Endlich wieder vor Publikum. Das stand wie ein Freudenruf über dem mehrteiligen Sommerkonzert des Celler Kaiserin-Auguste-Viktoria (KAV) Gymnasiums. Die Gelegenheit, sich live vor Publikum zu präsentieren, wurde dann auch so richtig genutzt: Vier Konzerte, zwei Wiederholungen an zwei Tagen im Beckmannsaal, damit auch alle, die das miterleben wollten, genügend Platz fanden. Viele der Schülerinnen und Schüler standen, nach drei Jahren Pause, zum ersten Mal vor Publikum – und man muss sagen, sie haben die Herausforderung allesamt prima gemeistert.

Gelungener Einstieg

Mit der Streicher-AG des KAV ging es am Montag um 18 Uhr los. Noch ganz neu wieder aus der Taufe gehoben, staunten nicht nur Eltern und Geschwister, wie weit man mit einem Jahr ambitionierter Arbeit kommen kann. Der gelungene Einstieg mit einem flotten Calypso stärkte das Selbstvertrauen und rockig ging es gleich weiter. In „Cirus Elephants“ hatten die Celli einen starken Auftritt und die „Ode an die Freude“ schien zu reflektieren, wie groß die Freude war, dass alles so gut klappte. Großen Verdienst daran haben auch an die Leitung in Gestalt von Kirsten Krakau und Johanna Thomsen – die eine perfekte Stückauswahl getroffen haben – sowie die musikalische Begleitung mit Beate Anschütz und Bärbel Altenmüller.

Stimmung im Saal

Mit Fanfarenklang der „Funny King Suite“ gab das Bläserensemble unter Leitung von Sigrid Conrad seinen Einstand – ebenfalls prima gemacht. Mit vor Aufregung roten Wangen formierten sich die Mitglieder des Vororchesters. Mit Walzerklang und schottischen Tanzimpressionen brachten sie Stimmung in den Saal – und ernteten verdient herzlichen Beifall. Dann wurde es eng auf Bühne und Parkett, als alle Orchesterspieler gemeinsam für das „New Zealand Traditional“ (bekannt als „Wellerman“-Song) zusammenkamen, bevor das Hauptorchester allein übernahm und mit „Karneval der Tiere“ die Zuschauer verzauberte. In der zweiten Runde nach der Pause, als die Streicher-AG dann nicht mehr auftrat, gab es vom Orchester zusätzlich noch Tango Bolero und Themen aus „Peter und der Wolf“.

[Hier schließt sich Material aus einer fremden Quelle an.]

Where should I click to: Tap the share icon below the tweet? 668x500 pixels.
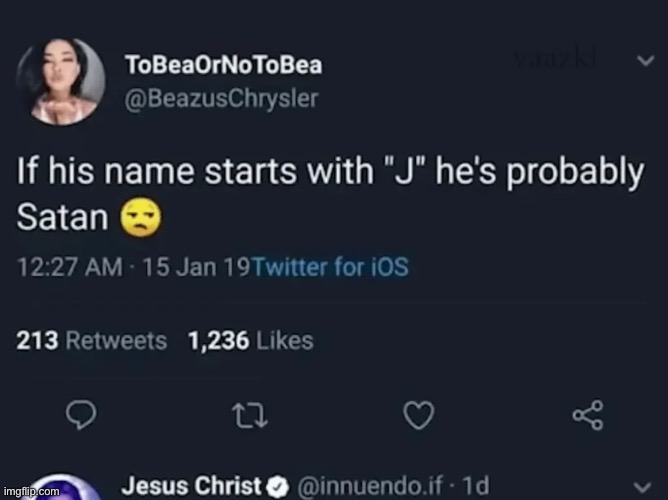[589, 413]
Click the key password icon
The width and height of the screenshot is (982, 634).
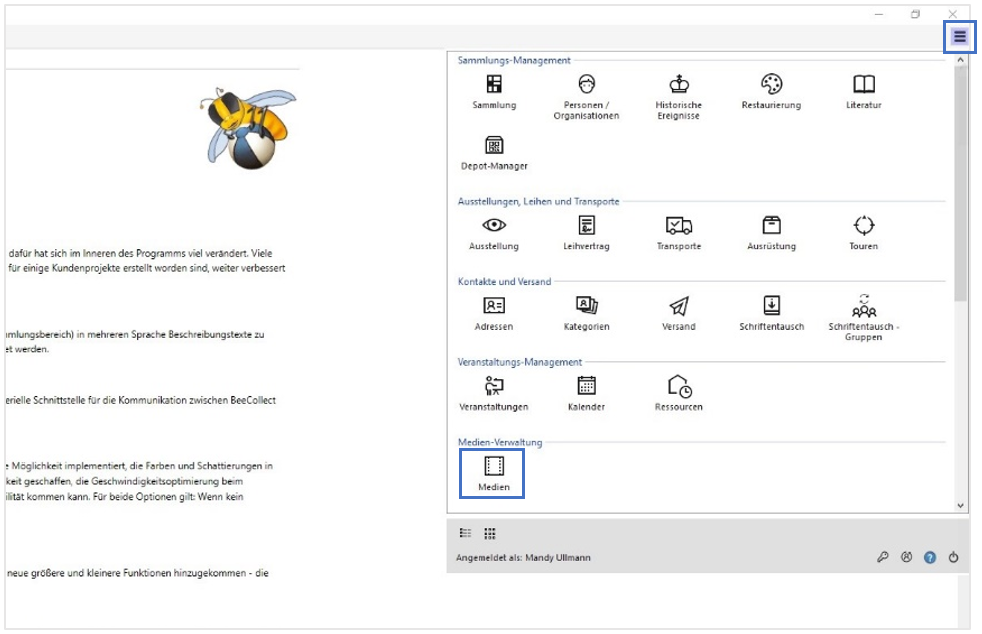[x=883, y=558]
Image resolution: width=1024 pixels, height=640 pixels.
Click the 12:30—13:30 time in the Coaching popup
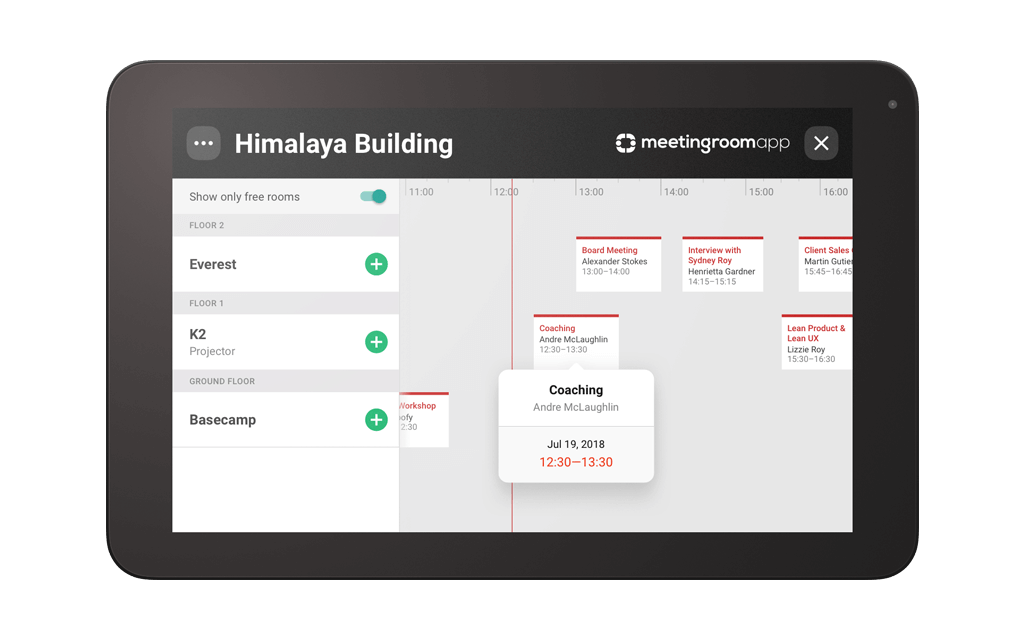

Musikalischer Abend voller Spaß

Der Dienstag gehörte der Little Bigband und der KAV-Bigband. Mit „Viva da vida“ und „Man in the Mirror“ war der Grundstein der Jüngeren, unter der Leitung von Mareike Albs und René Kretschmer, für einen musikalischen Abend voller Spaß schon gesetzt. Die optimale Mischung aus Pop, Swing und Latin hat’s gebracht. Die Trompetenphalanx der Little Bigband ist mit acht Musikern stark besetzt, die Percussion-Gruppe ebenfalls – die jungen Drummer wechselten sich ab. Ausreichend und offenbar auch talentierter Nachwuchs also auf der ganzen Bandbreite, das bewiesen nicht nur die einzelnen Soli.

Attraktive Mischung

Keine Scheu vor lauten Tönen bewies die KAV-Bigband – selbstbewusstes Blech schon im Auftakt. Pop, Jazz-Standards und softer Blues bildeten eine attraktive Mischung. Zwischen „Fields of Gold“ und „Fly me to the Moon“ war für jeden etwas dabei. Ein Lob an die Leitung – Henning Brungs und Rudolf Markfort. Im zweiten Setting gab es so viel Applaus aus dem Publikum, dass es sich sogar noch eine Zugabe verdiente. Insgesamt ein rundum gelungenes Schulkonzert.